Turull (Junts) critique le fait que la régularisation des immigrés n'inclut pas le catalan comme condition
BARCELONE, le 18 avril. () –
Le secrétaire général de Junts, Jordi Turull, a accusé cette semaine le gouvernement d'avoir approuvé la régularisation des immigrés avec des « mensonges », car un premier projet envisageait le catalan comme condition pour accéder à la régularisation, mais il a été éliminé du texte final.

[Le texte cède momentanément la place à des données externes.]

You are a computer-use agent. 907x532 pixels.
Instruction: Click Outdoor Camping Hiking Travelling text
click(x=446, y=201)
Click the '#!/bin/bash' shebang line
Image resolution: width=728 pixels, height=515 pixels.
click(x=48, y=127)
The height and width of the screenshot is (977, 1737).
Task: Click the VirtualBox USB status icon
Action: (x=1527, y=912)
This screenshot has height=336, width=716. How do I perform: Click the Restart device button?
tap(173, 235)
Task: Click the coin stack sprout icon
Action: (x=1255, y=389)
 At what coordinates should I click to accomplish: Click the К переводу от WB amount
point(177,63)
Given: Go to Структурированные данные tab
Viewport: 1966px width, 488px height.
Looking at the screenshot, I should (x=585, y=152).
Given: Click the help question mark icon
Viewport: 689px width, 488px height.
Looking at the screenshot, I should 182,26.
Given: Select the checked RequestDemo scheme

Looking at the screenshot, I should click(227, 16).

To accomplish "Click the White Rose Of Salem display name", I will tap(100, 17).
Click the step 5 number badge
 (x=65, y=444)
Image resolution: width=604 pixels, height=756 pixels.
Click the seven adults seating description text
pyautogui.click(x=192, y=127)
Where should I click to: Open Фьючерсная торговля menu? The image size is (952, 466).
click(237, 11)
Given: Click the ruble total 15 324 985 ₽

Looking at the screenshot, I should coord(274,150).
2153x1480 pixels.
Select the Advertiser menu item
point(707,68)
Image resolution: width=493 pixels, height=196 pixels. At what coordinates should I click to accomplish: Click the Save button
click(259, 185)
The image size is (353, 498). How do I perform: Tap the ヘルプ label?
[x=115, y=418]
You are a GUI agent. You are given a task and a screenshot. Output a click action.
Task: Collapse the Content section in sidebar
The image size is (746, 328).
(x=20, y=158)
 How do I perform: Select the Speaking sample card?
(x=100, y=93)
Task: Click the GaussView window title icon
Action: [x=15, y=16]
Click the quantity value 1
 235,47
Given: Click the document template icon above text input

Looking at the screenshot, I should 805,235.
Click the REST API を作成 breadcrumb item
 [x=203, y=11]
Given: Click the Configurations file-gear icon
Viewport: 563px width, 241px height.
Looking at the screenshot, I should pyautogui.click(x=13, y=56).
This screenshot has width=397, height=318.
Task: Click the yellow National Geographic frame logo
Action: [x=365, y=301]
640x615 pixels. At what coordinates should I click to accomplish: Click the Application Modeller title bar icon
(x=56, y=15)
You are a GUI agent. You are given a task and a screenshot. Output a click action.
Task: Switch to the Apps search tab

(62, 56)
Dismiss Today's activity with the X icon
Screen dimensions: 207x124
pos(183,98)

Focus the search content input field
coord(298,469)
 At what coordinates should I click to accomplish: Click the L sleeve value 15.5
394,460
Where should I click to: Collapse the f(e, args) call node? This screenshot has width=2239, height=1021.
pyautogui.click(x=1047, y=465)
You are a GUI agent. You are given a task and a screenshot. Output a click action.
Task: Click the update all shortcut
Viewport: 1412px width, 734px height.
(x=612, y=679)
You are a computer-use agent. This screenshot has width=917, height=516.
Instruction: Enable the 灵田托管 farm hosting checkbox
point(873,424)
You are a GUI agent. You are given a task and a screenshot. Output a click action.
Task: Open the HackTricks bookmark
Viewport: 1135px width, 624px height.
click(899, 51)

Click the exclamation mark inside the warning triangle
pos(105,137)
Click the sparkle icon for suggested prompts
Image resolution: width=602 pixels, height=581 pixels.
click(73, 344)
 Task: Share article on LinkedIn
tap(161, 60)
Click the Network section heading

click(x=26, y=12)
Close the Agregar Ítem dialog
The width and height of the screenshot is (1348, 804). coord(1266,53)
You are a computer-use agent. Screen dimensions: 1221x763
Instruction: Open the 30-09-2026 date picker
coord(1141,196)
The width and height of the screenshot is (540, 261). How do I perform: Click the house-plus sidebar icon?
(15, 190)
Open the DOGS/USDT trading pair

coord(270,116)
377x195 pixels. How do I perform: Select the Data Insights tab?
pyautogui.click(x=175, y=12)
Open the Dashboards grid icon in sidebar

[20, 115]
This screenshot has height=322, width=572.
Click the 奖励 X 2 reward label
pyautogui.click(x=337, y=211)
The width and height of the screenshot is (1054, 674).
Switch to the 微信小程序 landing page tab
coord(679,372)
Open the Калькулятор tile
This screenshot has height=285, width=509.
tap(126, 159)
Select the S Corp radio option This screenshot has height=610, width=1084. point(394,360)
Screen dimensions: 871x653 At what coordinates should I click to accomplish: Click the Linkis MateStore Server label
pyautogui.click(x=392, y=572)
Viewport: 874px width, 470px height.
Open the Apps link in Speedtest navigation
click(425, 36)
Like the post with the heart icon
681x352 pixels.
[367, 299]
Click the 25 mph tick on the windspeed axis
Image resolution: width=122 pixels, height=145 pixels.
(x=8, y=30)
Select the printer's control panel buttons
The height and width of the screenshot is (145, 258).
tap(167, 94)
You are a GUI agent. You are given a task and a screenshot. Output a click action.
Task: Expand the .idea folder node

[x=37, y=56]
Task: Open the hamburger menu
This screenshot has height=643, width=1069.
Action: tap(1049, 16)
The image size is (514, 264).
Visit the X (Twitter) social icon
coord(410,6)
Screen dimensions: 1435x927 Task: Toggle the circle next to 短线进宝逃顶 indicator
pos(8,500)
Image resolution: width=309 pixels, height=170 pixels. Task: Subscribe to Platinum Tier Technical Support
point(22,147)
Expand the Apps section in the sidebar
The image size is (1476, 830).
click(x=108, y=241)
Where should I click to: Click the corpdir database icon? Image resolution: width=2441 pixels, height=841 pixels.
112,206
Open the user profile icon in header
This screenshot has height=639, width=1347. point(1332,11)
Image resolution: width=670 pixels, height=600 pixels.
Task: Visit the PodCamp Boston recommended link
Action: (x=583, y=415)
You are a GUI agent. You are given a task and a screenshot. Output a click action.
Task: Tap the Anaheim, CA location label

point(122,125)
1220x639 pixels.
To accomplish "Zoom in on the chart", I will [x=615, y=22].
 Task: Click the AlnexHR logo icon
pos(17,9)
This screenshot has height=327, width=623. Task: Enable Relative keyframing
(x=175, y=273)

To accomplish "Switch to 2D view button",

Lors de son discours au Conseil National des Juntes, il a déclaré que l'Espagne est le « seul » pays d'Europe à appliquer une mesure de ce type et il a regretté que cela se fasse sans consensus et par décret.
« Pour nous, et nous le combattrons par tous les moyens, les citoyens qui veulent que ce soit leur pays et leurs enfants doivent connaître le catalan quoi qu'il arrive », a-t-il défendu.
CRITIQUE DU GOUVERNEMENT
D'autre part, il a reproché au gouvernement et au président de la Generalitat, Salvador Illa, de « renoncer à la centralité du pays », affirmant qu'ils ont refusé de baisser l'impôt sur le revenu des personnes physiques, qu'ils ne défendent pas les usagers des Rodalies ni l'immersion linguistique.
Il a également critiqué le choix du gouvernement de « maintenir l'asphyxie fiscale » dans le contexte international, en référence au refus de dégonfler l'impôt sur le revenu des personnes physiques et d'éliminer les impôts tels que les droits de succession, entre autres.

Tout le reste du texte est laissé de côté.